A very private devotion

devotion

Most of us feel a personal connection to a particular saint, a favourite feast day, hymn or psalm.

We can’t say why because it’s an inner connection, more about feeling than words.

We have prayer routines that suit that inner space.

What those routines are, will be like a preference for certain foods.

We know our own spiritual appetite and what nourishes us.

In catering for our spiritual needs, the church offers us a wide range of nourishment.

We start with Eucharist and then allow the presence of Christ Jesus to guide us. Because spiritual growth is all about movement, this guidance will keep taking us to new states of awareness.

My personal devotion

I’d like to share with you, a personal devotion that is connected to the celebration of Pentecost.

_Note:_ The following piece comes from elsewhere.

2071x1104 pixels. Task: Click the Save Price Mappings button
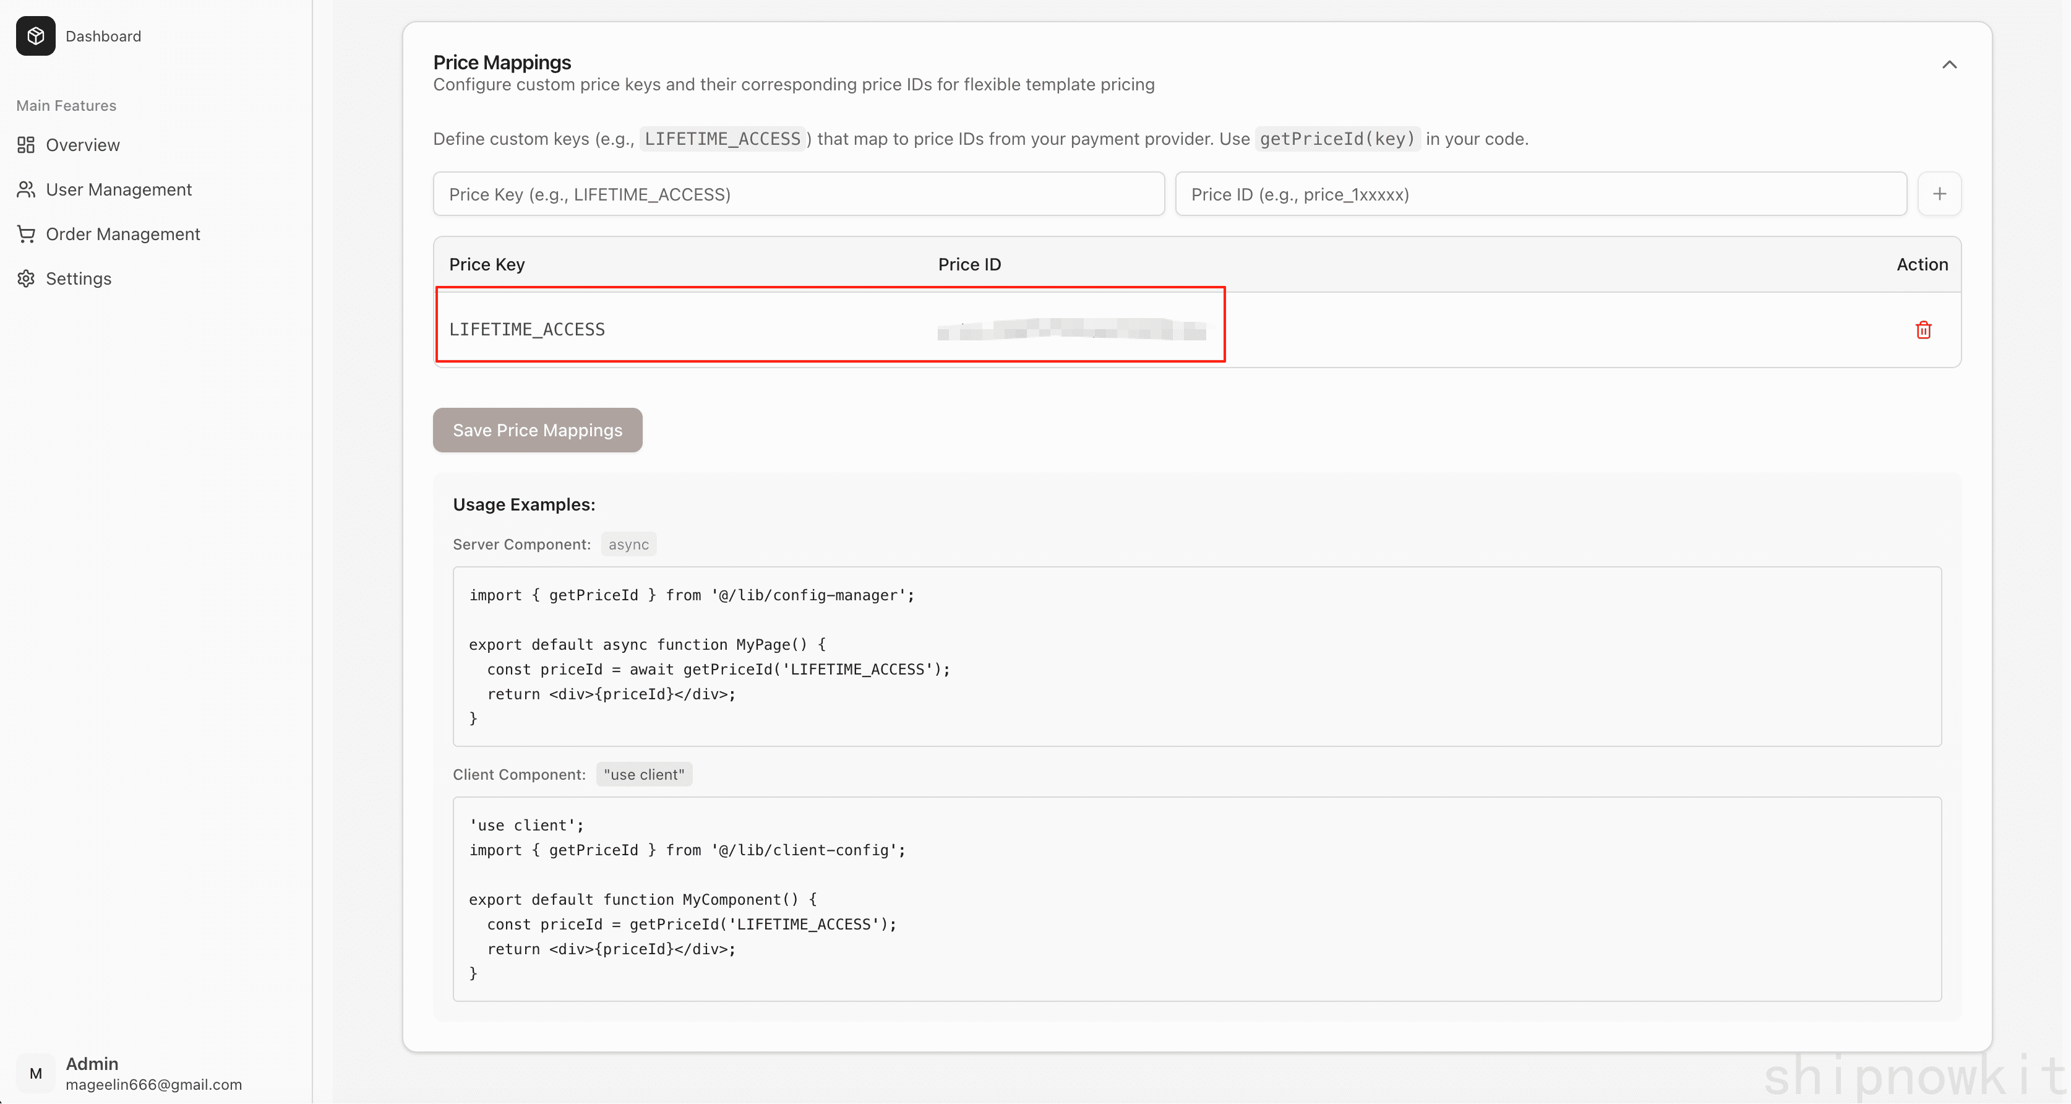point(536,430)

It won’t be meaningful for everyone, but some may find it helpful.

We know the Gospel reading and Jesus’s words to his disciples, “Those whose sins you forgive are forgiven and those whose sins you retain, are retained.”

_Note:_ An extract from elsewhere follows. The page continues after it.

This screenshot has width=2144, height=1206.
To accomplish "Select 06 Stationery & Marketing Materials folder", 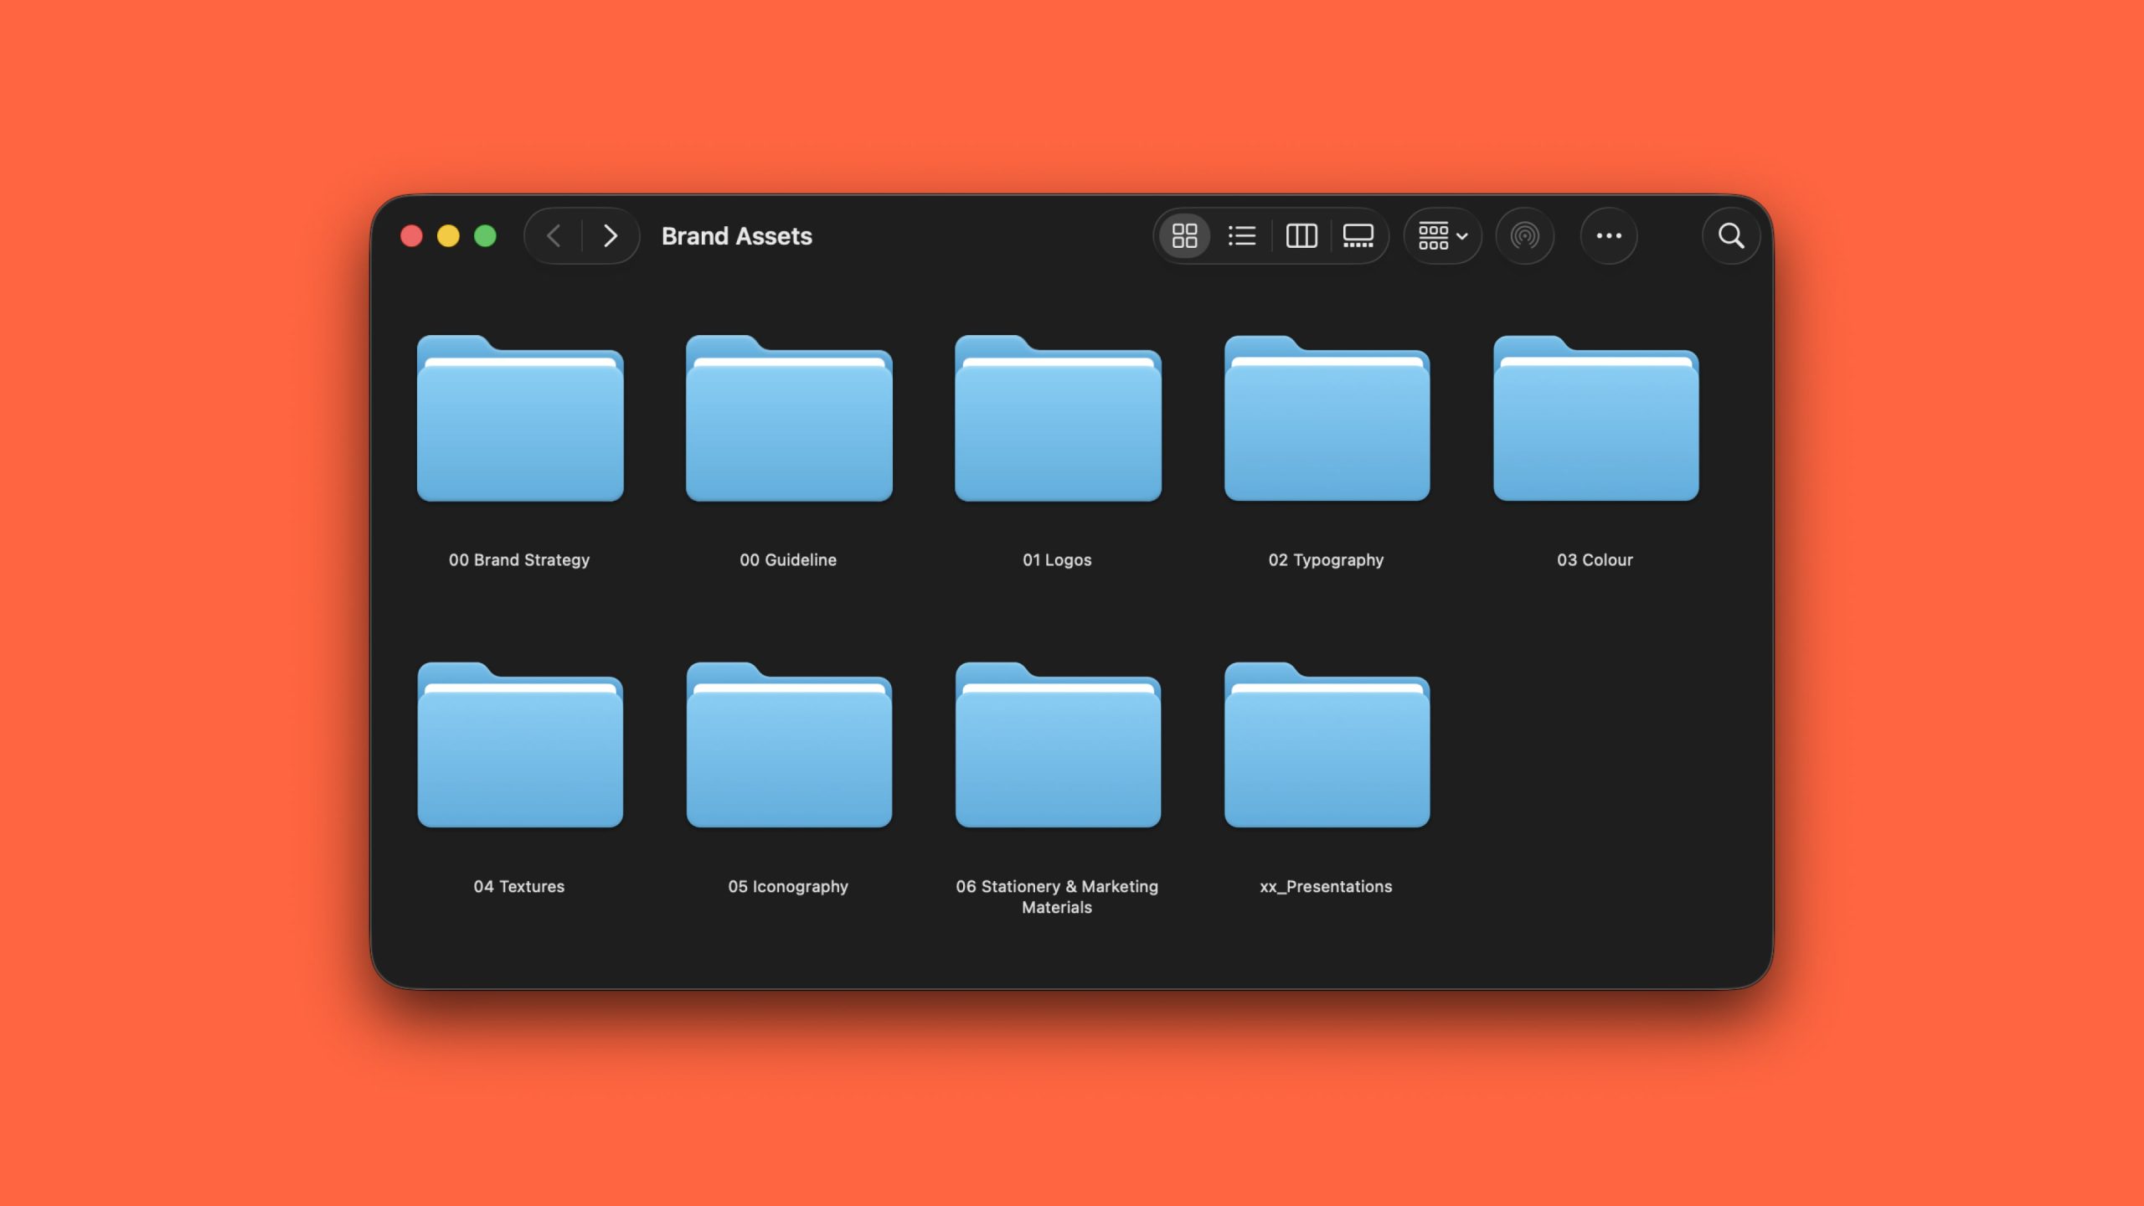I will click(x=1058, y=747).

Years ago, I read that the word translated as “retain” is a reflexive verb with a meaning of “holding to oneself.”

And this is what Jesus did, taking to himself, the sins of others. He could have been commissioning his disciples to do the same.

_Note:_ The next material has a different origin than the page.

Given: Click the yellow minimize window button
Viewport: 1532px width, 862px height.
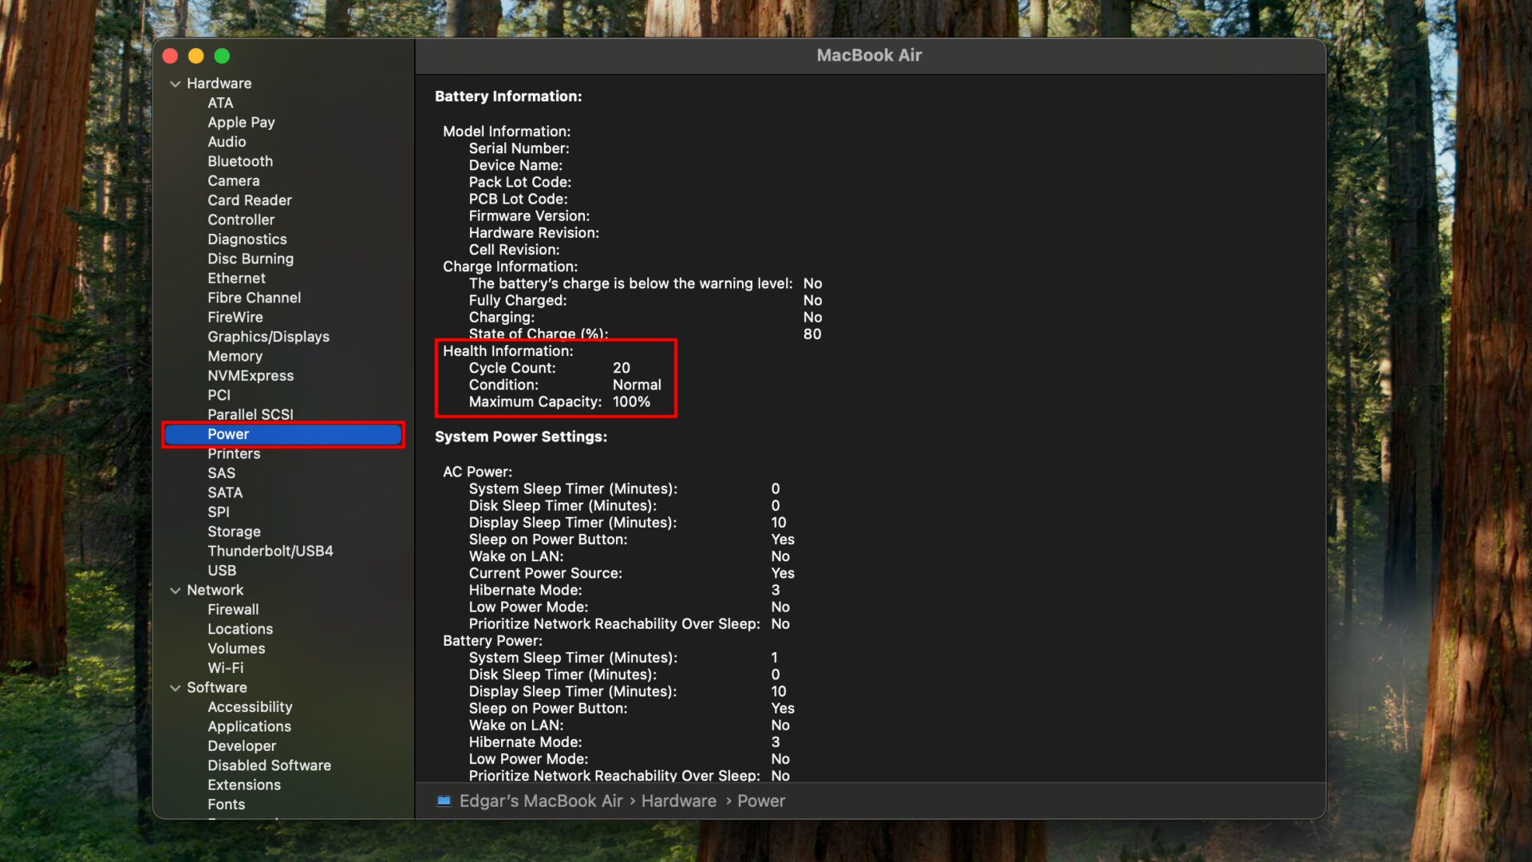Looking at the screenshot, I should click(196, 56).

How church teaching interprets Jesus’ words, is also correct.

But the other meaning for “retain” provides a prayer opportunity for us all.

It invites us to closely identify with one who has failed, taking on his or her failure as our own, and handing it over to Jesus the healer who never turned anyone away.

‘Salvation’ is another word that can have two meanings.

  • Some think of it as being rescued.
  • Others understand it as being healed. ( Latin: salve )

Jesus was the instrument of God’s healing. He compared himself with the bronze serpent Moses lifted up in the desert for the healing of the people.

Jesus said, “As Moses lifted up the serpent in the wilderness, so must the son of man be lifted up.”

We believe his healing power is with us today and is readily available.

Sin is what wounds us and others. I don’t need to look far to see my own woundedness and the pain of the world.  Every day it’s in the news: people judging and people being judged. It is also in the human aspect of the church.

Let’s consider what it means to have a personal devotion to healing in the church.  We are all part of the church, one in its diversity, one in its beauty and its pain.  We can’t ignore the wounds because they belong to us.

They vary from the small scratches and irritations of pride, to the deep cuts and bruising caused by division.

It’s in our self-protective nature to separate ourselves from anything unpleasant, but that’s not the way of Jesus’ the healer.

Where do we start?

We begin with something Catholics know well –  the power of prayer.

We turn to prayer and claim the wounds of the church as our own. We take the pain upon ourselves and hand it all over to Jesus, expecting a miracle.

Miracle it is, and it happens within us. Jesus’ healing extends to the judgements we’ve made about those wounds. We feel release, a cleansing, and a love for the church as an undivided whole.

Like all of God’s graces, words are too small to describe it.

  • Joy Cowley is a wife, mother, grandmother, great-grandmother and retreat facilitator.